Lo chiede Obama, e Renzi “va alla guerra”

tvsvizzera

di Aldo Sofia

Recita l’articolo 11 della Costituzione che “l’Italia ripudia la guerra”. E precisa pure che la respinge anche “come mezzo di risoluzione delle crisi internazionali”. Ma poi ci sono le alleanze e le missioni internazionali sotto bandiera ONU. E Roma la guerra l’ha fatta, anche se coperta da nobili etichette: missione di pace e peace keeping, intervento umanitario e ” State building”. Dall’Iraq ai Balcani, dall’Afghanistan alla Libia, per citare i casi più noti, più controversi e anche più dolorosi (come la strage di soldati italiani a Nassiriya).

Tornano ora i venti di guerra, il nuovo nemico si chiama Stato Islamico, e l’Italia è chiamata a partecipare attivamente alla coalizione internazionale messa in piedi (finora con pochi risultati) dagli Stati Uniti. Ma è soprattutto l’entrata in scena di Putin sul teatro di guerra siriano a cambiare le coordinate, a sbloccare l’attendismo del governo del PD, e a coglierne anche vistose contraddizioni.

“Sbagliato”, aveva infatti detto Renzi ancora pochi giorni fa riferendosi ai bombardamenti sui santuari dello Stato islamico decisi dal presidente Hollande (ma la Francia, si sa, è tutt’altro che restia ad intervenire militarmente: fu Sarkozy a volere per primo l’attacco contro Gheddafi, e ancor più di recente sono stati i francesi a sbarcare in Mali per “stabilizzare” il paese e respingere l’avanzata della coalizione formata da jihaddisti e tuareg, alleati, in un inedito mix di radicalismo islamico e di indipendentismo, contro il governo (in realtà poco democratico) di Bamako. Ora, va alla guerra lo stesso premier che aveva criticato Parigi.

Per la verità, quella italiana sarebbe una partecipazione modesta, quasi simbolica. Una manciata di Tornado (al massimo quattro o cinque, si dice) messi a disposizione degli incerti alleati. Si racconta questo retroscena: assemblea generale dell’ONU, Renzi si apparta con Obama per qualche minuto, ed è in questo breve faccia a faccia che il capo della Casa Bianca (già al corrente dell’imminente mossa di Putin) chiede all’interlocutore un concreto impegno. Obama sa di dover rispondere, consolidando la sua impacciata e contraddittoria coalizione, all’offensiva del “nuovo zar”, in cerca anche si simpatia presso un’opinione pubblica occidentale sconcertata, impaurita dalle minacce degli radicali islamisti, e alle prese con l’immigrazione di massa sprigionata dalla tragedia siriana.

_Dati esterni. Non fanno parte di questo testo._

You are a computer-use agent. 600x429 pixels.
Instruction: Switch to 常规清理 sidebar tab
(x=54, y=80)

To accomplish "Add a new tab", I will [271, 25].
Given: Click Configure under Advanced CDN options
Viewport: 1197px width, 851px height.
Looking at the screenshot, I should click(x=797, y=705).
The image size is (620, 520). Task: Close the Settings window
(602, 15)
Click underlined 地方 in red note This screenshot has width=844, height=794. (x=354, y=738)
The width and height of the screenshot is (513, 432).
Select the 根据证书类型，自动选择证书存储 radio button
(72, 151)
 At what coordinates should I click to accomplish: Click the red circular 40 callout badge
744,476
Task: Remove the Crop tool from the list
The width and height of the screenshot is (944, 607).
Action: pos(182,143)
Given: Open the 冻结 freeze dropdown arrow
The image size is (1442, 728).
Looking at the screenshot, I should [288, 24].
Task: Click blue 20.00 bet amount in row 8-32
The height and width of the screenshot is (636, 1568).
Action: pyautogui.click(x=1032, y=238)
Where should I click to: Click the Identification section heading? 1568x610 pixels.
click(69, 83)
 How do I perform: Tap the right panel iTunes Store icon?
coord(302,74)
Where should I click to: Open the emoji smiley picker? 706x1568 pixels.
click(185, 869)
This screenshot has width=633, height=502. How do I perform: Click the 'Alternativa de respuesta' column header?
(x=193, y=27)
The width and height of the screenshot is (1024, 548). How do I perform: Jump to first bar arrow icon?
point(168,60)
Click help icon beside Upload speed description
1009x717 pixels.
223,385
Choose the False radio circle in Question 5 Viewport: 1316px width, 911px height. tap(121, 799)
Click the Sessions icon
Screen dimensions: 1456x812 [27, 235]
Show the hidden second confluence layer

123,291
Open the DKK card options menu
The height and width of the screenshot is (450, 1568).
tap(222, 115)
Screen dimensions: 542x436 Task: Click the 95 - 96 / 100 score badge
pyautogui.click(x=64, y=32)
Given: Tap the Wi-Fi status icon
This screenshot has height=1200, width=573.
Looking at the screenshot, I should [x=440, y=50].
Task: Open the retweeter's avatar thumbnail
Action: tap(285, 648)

Così, la svolta di Renzi. Che evidentemente cercherebbe anche di ritagliarsi quel ruolo internazionale che sta inseguendo da tempo. Senza grandi successi. Si racconta anche che il premier-segretario abbia personalmente sofferto l’esclusione dell’Italia quando i leader di Francia, Gran Bretagna e Germania si sono recentemente riuniti all’Eliseo per discutere della crisi medio-orientale. Ne avrebbe “pagato” le conseguenze (cioè le rampogne renziane) Federica Mogherini, che il capo dell’esecutivo aveva quasi imposto quale Alta rappresentante per la politica estera e di sicurezza dell’UE, e che si è beccata il rimprovero di non essere riuscita ad evitare l’umiliazione inflitta a Roma e al suo “leader”.

Dovrà essere il parlamento a varare la nuova missione. E qui sembra che Renzi abbia numeri sicuri. Soltanto Cinque stelle e SEL hanno infatti preannunciato una dura opposizione ad una missione militare, che avrebbe comunque già ottenuto l’ok del capo dello Stato. Per quanto di portata estremamente limitata, la mossa comporta i suoi rischi. Non solo nel teatro di guerra, ma soprattutto eventuali rappresaglie del terrorismo islamico: sul territorio nazionale, in Paesi del Medio Oriente dove le bandiere nere e insanguinate dello Stato islamico hanno conquistato fette di territorio, sulla sorte di alcuni ostaggi italiani, o là dove sono operative le missioni di “peace keeping”: si pensi solo alla delicatissima presenza italiana nel Sud del Libano, sul confine con Israele, un lembo di terra arroventata, dove gli uomini di Al Baghdadi potrebbero essere tentati di operare la loro vendetta.

È comunque sul tornaconto politico che punterebbe Renzi. In definitiva, col minimo degli sforzi. Ma come reagirà l’opinione pubblica della Penisola? Perché val la pena di ricordarlo: si sa come una guerra comincia, molto più difficile capire come finisca. E la recente storia del Medio Oriente è ricca di esempi non proprio gloriosi per le “armate” occidentali. Italia compresa.